Your goal -
Reproduce the listing verbatim.

Source material -

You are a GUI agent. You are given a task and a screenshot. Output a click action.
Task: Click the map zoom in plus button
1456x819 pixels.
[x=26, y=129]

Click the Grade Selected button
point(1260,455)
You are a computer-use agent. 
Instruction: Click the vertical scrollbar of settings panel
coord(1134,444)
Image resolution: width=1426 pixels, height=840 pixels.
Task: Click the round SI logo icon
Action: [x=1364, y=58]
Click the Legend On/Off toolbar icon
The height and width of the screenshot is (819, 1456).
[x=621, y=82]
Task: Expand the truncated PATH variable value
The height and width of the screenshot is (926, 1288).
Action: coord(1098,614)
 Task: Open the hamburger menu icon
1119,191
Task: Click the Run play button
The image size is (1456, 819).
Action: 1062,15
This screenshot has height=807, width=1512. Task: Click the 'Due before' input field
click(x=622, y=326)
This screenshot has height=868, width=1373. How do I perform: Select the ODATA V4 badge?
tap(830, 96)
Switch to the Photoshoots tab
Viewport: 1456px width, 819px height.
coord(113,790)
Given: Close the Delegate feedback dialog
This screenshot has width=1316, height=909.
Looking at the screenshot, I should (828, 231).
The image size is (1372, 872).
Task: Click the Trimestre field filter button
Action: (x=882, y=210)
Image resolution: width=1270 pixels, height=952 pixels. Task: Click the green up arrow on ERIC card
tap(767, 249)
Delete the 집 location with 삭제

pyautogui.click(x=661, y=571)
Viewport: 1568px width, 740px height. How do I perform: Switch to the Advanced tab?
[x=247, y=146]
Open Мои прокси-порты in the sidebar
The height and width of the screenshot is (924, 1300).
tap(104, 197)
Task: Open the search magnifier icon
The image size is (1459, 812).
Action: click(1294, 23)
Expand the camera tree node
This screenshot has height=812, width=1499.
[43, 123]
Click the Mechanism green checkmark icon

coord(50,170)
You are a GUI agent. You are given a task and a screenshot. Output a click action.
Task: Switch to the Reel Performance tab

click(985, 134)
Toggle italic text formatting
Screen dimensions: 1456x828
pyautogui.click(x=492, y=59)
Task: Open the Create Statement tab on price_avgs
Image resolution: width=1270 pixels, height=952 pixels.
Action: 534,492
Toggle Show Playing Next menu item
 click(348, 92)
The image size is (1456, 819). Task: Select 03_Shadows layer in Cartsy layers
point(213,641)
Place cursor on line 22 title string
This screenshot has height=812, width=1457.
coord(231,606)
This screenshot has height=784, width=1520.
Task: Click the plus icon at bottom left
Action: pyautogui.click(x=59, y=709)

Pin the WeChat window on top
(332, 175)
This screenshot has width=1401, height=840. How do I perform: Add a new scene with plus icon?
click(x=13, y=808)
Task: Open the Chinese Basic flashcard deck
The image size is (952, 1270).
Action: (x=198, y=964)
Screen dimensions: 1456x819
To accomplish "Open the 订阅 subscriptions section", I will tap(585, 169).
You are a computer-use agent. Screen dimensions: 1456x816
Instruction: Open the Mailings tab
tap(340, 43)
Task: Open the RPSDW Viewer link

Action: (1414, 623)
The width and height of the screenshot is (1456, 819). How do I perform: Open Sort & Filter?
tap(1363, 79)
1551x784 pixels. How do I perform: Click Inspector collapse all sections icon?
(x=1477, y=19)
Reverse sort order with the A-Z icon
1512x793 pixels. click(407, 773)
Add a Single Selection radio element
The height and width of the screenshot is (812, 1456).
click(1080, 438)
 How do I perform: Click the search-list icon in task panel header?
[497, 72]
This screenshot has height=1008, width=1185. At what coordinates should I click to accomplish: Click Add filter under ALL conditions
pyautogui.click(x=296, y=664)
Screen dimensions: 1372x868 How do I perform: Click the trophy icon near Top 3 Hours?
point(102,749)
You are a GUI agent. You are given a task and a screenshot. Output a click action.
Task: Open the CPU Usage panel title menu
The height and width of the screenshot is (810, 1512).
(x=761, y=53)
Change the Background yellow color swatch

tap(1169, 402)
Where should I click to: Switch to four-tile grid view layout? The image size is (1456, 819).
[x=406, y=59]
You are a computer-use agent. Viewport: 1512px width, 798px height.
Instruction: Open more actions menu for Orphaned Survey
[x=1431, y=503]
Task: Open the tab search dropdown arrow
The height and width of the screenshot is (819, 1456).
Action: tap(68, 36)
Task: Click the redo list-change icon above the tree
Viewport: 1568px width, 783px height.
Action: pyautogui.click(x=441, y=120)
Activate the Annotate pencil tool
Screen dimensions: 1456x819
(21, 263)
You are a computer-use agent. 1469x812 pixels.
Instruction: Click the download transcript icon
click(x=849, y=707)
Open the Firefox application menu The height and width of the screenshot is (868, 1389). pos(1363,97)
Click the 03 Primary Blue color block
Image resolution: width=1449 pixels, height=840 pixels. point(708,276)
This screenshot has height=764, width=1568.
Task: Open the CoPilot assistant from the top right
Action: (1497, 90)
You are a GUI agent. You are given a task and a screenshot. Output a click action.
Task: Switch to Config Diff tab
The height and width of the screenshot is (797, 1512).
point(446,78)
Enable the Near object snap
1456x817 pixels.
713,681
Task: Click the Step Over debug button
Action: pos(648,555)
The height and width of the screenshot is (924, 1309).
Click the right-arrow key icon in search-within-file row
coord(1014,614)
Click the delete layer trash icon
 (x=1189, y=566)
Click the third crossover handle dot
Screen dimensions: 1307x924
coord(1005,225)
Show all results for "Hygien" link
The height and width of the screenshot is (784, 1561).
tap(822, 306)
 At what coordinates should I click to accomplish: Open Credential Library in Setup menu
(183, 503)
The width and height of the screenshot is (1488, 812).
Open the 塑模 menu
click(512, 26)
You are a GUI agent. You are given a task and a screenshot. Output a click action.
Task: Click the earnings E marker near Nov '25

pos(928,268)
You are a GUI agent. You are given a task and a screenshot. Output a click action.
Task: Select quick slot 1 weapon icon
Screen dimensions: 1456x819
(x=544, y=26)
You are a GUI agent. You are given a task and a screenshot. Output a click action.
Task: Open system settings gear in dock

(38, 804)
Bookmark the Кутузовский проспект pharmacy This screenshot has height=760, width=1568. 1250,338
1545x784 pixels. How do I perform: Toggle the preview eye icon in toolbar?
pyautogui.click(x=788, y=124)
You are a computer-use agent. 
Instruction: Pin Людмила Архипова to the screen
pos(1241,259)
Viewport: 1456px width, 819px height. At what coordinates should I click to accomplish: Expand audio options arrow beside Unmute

Worked solution -
You are a GUI agent. You are given a task and a screenshot. Output a click action.
Task: Click the map zoom in plus button
1456x819 pixels.
[x=26, y=129]

Click the Grade Selected button
point(1260,455)
You are a computer-use agent. 
Instruction: Click the vertical scrollbar of settings panel
coord(1134,444)
Image resolution: width=1426 pixels, height=840 pixels.
Task: Click the round SI logo icon
Action: [x=1364, y=58]
Click the Legend On/Off toolbar icon
The height and width of the screenshot is (819, 1456).
[x=621, y=82]
Task: Expand the truncated PATH variable value
The height and width of the screenshot is (926, 1288).
Action: coord(1098,614)
 Task: Open the hamburger menu icon
1119,191
Task: Click the Run play button
The image size is (1456, 819).
Action: 1062,15
This screenshot has height=807, width=1512. Task: Click the 'Due before' input field
click(x=622, y=326)
This screenshot has height=868, width=1373. How do I perform: Select the ODATA V4 badge?
tap(830, 96)
Switch to the Photoshoots tab
Viewport: 1456px width, 819px height.
coord(113,790)
Given: Close the Delegate feedback dialog
This screenshot has width=1316, height=909.
Looking at the screenshot, I should (828, 231).
The image size is (1372, 872).
Task: Click the Trimestre field filter button
Action: (x=882, y=210)
Image resolution: width=1270 pixels, height=952 pixels. Task: Click the green up arrow on ERIC card
tap(767, 249)
Delete the 집 location with 삭제

pyautogui.click(x=661, y=571)
Viewport: 1568px width, 740px height. How do I perform: Switch to the Advanced tab?
[x=247, y=146]
Open Мои прокси-порты in the sidebar
The height and width of the screenshot is (924, 1300).
tap(104, 197)
Task: Open the search magnifier icon
The image size is (1459, 812).
Action: click(1294, 23)
Expand the camera tree node
This screenshot has height=812, width=1499.
[43, 123]
Click the Mechanism green checkmark icon

coord(50,170)
You are a GUI agent. You are given a task and a screenshot. Output a click action.
Task: Switch to the Reel Performance tab

click(985, 134)
Toggle italic text formatting
Screen dimensions: 1456x828
pyautogui.click(x=492, y=59)
Task: Open the Create Statement tab on price_avgs
Image resolution: width=1270 pixels, height=952 pixels.
Action: 534,492
Toggle Show Playing Next menu item
 click(348, 92)
The image size is (1456, 819). Task: Select 03_Shadows layer in Cartsy layers
point(213,641)
Place cursor on line 22 title string
This screenshot has height=812, width=1457.
coord(231,606)
This screenshot has height=784, width=1520.
Task: Click the plus icon at bottom left
Action: pyautogui.click(x=59, y=709)

Pin the WeChat window on top
(332, 175)
This screenshot has width=1401, height=840. How do I perform: Add a new scene with plus icon?
click(x=13, y=808)
Task: Open the Chinese Basic flashcard deck
The image size is (952, 1270).
Action: (x=198, y=964)
Screen dimensions: 1456x819
To accomplish "Open the 订阅 subscriptions section", I will tap(585, 169).
You are a computer-use agent. Screen dimensions: 1456x816
Instruction: Open the Mailings tab
tap(340, 43)
Task: Open the RPSDW Viewer link

Action: (1414, 623)
The width and height of the screenshot is (1456, 819). How do I perform: Open Sort & Filter?
tap(1363, 79)
1551x784 pixels. How do I perform: Click Inspector collapse all sections icon?
(x=1477, y=19)
Reverse sort order with the A-Z icon
1512x793 pixels. click(407, 773)
Add a Single Selection radio element
The height and width of the screenshot is (812, 1456).
click(1080, 438)
 How do I perform: Click the search-list icon in task panel header?
[497, 72]
This screenshot has height=1008, width=1185. At what coordinates should I click to accomplish: Click Add filter under ALL conditions
pyautogui.click(x=296, y=664)
Screen dimensions: 1372x868 How do I perform: Click the trophy icon near Top 3 Hours?
point(102,749)
You are a GUI agent. You are given a task and a screenshot. Output a click action.
Task: Open the CPU Usage panel title menu
The height and width of the screenshot is (810, 1512).
(x=761, y=53)
Change the Background yellow color swatch

tap(1169, 402)
Where should I click to: Switch to four-tile grid view layout? The image size is (1456, 819).
[x=406, y=59]
You are a computer-use agent. Viewport: 1512px width, 798px height.
Instruction: Open more actions menu for Orphaned Survey
[x=1431, y=503]
Task: Open the tab search dropdown arrow
The height and width of the screenshot is (819, 1456).
Action: tap(68, 36)
Task: Click the redo list-change icon above the tree
Viewport: 1568px width, 783px height.
Action: pyautogui.click(x=441, y=120)
Activate the Annotate pencil tool
Screen dimensions: 1456x819
(21, 263)
You are a computer-use agent. 1469x812 pixels.
Instruction: Click the download transcript icon
click(x=849, y=707)
Open the Firefox application menu The height and width of the screenshot is (868, 1389). pos(1363,97)
Click the 03 Primary Blue color block
Image resolution: width=1449 pixels, height=840 pixels. point(708,276)
This screenshot has height=764, width=1568.
Task: Open the CoPilot assistant from the top right
Action: (1497, 90)
You are a GUI agent. You are given a task and a screenshot. Output a click action.
Task: Switch to Config Diff tab
The height and width of the screenshot is (797, 1512).
point(446,78)
Enable the Near object snap
1456x817 pixels.
713,681
Task: Click the Step Over debug button
Action: pos(648,555)
The height and width of the screenshot is (924, 1309).
Click the right-arrow key icon in search-within-file row
coord(1014,614)
Click the delete layer trash icon
 (x=1189, y=566)
Click the third crossover handle dot
Screen dimensions: 1307x924
coord(1005,225)
Show all results for "Hygien" link
The height and width of the screenshot is (784, 1561).
tap(822, 306)
 At what coordinates should I click to accomplish: Open Credential Library in Setup menu
(183, 503)
The width and height of the screenshot is (1488, 812).
Open the 塑模 menu
click(512, 26)
You are a GUI agent. You are given a task and a screenshot. Output a click action.
Task: Click the earnings E marker near Nov '25

pos(928,268)
You are a GUI agent. You are given a task and a screenshot. Output a click action.
Task: Select quick slot 1 weapon icon
Screen dimensions: 1456x819
(x=544, y=26)
You are a GUI agent. You are given a task and a screenshot. Output a click action.
Task: Open system settings gear in dock

(38, 804)
Bookmark the Кутузовский проспект pharmacy This screenshot has height=760, width=1568. 1250,338
1545x784 pixels. How do I perform: Toggle the preview eye icon in toolbar?
pyautogui.click(x=788, y=124)
You are a computer-use agent. 
Instruction: Pin Людмила Архипова to the screen
pos(1241,259)
Viewport: 1456px width, 819px height. At what coordinates should I click to accomplish: Expand audio options arrow beside Unmute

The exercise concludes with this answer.